■ **EXCERPT TO READ**
◇ ◇ ◇

# Do Hedgies Smile?



## mosinmark1 (Feb 21, 2018)

http://www.hedgehogcentral.com/forums/attachment.php?attachmentid=84194&stc=1&d=1523560584

I swear Romeo smiled!:smile:


----------



## SquirtleSquirt (May 9, 2016)

I'd like to believe they do. I could've sworn I saw my baby smile once haha :lol:


----------



## autumnfox (Feb 5, 2018)

No, I don't believe so, but sometimes they really look like they are! Here is my smilin' girl! lol


----------



## mosinmark1 (Feb 21, 2018)

Well she looks like she is smiling to me. And so we must have the only two existing hedgies who smile!😀


----------



## Sylvester7812 (Feb 7, 2018)

I wanna say yes 😂 here’s my smiling boy


----------



## Clefairy_Doll (Apr 16, 2018)

Definitely called my boyfriend over to look at Shadow grinning while taking a nap. He thought I was joking, definitely was not. I love their little mouths


----------



## shetland (Sep 2, 2008)

◇ ◇ ◇

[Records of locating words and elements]

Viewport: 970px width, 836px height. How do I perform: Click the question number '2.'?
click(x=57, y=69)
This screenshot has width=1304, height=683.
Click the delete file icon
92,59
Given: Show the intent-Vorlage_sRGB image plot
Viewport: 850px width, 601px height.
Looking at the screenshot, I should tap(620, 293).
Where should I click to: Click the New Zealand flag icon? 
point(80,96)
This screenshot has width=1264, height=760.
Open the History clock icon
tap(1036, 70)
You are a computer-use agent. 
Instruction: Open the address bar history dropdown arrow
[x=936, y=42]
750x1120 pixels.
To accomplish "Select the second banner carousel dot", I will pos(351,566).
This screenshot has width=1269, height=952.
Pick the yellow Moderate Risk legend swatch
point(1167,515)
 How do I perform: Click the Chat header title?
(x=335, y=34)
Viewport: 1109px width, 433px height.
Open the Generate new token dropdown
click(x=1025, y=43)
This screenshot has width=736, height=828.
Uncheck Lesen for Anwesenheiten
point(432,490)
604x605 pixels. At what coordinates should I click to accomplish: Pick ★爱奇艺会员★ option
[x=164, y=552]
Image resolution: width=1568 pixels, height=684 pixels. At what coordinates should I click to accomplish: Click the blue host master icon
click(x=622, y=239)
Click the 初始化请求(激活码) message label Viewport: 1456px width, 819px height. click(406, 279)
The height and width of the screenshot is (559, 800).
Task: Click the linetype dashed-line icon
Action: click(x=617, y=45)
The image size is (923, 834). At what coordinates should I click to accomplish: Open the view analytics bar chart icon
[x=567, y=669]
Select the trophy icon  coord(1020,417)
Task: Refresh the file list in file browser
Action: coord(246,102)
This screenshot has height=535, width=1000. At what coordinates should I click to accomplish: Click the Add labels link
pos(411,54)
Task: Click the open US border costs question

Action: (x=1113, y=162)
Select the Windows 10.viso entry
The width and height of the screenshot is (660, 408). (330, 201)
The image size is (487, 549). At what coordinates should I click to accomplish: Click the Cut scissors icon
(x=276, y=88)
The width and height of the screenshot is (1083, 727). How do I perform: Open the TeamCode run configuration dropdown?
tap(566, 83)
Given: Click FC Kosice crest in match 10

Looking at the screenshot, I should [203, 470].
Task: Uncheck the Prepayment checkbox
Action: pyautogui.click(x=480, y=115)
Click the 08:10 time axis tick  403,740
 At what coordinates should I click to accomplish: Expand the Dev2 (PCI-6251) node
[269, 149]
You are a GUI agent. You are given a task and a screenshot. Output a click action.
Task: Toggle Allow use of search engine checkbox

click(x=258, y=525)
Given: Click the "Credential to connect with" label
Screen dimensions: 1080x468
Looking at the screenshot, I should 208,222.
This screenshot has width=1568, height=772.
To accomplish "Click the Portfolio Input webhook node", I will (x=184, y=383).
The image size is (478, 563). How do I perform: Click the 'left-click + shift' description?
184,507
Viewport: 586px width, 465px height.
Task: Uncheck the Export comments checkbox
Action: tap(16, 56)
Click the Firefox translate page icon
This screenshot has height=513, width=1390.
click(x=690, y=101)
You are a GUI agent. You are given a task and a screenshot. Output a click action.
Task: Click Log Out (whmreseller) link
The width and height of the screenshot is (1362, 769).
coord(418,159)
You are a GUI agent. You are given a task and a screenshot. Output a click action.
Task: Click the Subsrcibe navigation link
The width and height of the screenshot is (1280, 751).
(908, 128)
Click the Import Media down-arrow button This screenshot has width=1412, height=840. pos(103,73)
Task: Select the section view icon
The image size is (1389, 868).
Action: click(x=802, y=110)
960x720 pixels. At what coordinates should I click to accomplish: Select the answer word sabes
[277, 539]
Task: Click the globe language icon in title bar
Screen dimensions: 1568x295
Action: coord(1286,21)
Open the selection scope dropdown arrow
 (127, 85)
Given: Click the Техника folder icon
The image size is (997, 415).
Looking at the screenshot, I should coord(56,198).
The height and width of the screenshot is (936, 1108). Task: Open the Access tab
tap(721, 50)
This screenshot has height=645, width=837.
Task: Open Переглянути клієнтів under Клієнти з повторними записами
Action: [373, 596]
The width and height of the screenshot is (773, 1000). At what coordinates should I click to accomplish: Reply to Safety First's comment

◇ ◇ ◇

■ **INSTRUCTION A**
List each distinct username that heads a post in the forum thread about whether hedgehogs smile.
■ **INSTRUCTION B**
Carry on the forum thread about whether hedgehogs smile, beginning with the post under its final header.

■ **TASK RESPONSE A**
mosinmark1, SquirtleSquirt, autumnfox, Sylvester7812, Clefairy_Doll, shetland

■ **TASK RESPONSE B**
*Sweet Expression*

Oh yes! I believe they exhibit expressions that certainly seem to show happiness and contentment!! Romeo is absolutely precious!!


----------



## shetland (Sep 2, 2008)

*Autumnfox*

Autumnfox, your adorable little girl looks like she is having sweet dreams!


----------



## HedgehogHarvey (May 31, 2017)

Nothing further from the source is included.